Die andere zu beanstandende Entwicklung war die Einführung der Ablieferungspflicht an die Deutsche Nationalbibliothek. Wieder einmal hat man es Versäumt klar den Begriff der privaten Webseiten zu formulieren, denen man die Pflichtexemplare einer Webseite ersparen möchte. Ist ein Blog denn vielleicht nicht mehr nur privat, wenn, wie hier, politisch kommentiert wird? Das wird derzeit kaum jemand wirklich beantworten können, und so ist ein Papiertiger entstanden, welcher dazu führen wird, das die Abmahnungswellen in Massen wieder die Juristen beglücken werden, und zum Teil Richter, welche von der Materie keine Ahnung haben, Entscheidungen fällen werden, die an der Realität vorbeigehen. Des weiteren ist es heute ein leichtes mit Suchmaschinentechnologie die Erhaltenswerten Inhalte aufzufinden und ab zu speichern, so dass die Ablieferung vollkommen unnötig wäre. Aber das würde das bisherige Prinzip in Frage stellen und somit schwächt man lieber ein weiteres mal den Informationsstandort Deutschland als eigenständig tätig zu werden.

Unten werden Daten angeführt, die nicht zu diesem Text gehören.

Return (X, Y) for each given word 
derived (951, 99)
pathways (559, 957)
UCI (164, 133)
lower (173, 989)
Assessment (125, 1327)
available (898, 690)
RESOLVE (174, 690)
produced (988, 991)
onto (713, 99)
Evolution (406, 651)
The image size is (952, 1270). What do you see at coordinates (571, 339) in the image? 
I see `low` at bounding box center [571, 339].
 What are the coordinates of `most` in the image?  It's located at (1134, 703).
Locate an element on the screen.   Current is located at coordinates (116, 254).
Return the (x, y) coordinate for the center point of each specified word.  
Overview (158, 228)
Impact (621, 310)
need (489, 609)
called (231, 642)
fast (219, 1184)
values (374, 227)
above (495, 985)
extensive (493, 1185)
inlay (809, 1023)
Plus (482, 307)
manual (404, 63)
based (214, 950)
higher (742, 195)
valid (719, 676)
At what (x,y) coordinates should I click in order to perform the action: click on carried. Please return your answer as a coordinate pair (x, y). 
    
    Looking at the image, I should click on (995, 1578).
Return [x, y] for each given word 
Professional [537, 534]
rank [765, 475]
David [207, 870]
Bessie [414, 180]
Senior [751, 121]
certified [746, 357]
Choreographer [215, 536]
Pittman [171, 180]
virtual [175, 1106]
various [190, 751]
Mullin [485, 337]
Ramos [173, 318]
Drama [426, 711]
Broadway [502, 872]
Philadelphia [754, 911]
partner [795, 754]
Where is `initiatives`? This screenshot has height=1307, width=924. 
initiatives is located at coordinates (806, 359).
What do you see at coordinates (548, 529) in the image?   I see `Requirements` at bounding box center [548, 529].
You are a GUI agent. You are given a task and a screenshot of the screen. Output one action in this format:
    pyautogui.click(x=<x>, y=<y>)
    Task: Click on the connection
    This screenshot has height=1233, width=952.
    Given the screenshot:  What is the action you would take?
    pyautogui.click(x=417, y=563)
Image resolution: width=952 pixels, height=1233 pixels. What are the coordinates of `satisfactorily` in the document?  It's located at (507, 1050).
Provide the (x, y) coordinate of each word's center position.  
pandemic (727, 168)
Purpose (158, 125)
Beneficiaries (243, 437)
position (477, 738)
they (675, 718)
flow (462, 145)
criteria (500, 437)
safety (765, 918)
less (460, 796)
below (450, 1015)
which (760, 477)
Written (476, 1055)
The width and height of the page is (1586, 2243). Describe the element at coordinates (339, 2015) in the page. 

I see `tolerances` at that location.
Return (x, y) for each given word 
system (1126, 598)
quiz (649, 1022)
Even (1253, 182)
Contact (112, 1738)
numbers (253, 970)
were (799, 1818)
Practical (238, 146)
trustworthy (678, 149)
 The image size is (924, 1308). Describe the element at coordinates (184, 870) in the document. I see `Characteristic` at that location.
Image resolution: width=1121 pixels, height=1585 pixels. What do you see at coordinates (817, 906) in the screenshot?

Die Konsequenzen werden der Abzug von Arbeitsplätzen und Wirtschaftskraft sein, welche durch die vielen negativen Entscheidungen der letzten Jahre nahezu unumgänglich werden. Das Internet ist kein nationaler Spielball, sondern wie es schon im Namen anklingt international und bedarf nur die nötigsten (aber dann internationalen) Regulierungen. Das dieses ein weiteres Mal eine Generation von Politikern nicht verstanden hat, für die das Internet nur als Marketing-Gag zu dienen scheint, ist kein Wunder in einem Land, wo flexibles denken nur dann angebracht ist, wenn es ums Steuern sparen und kurzfristiges Gewinne machen geht.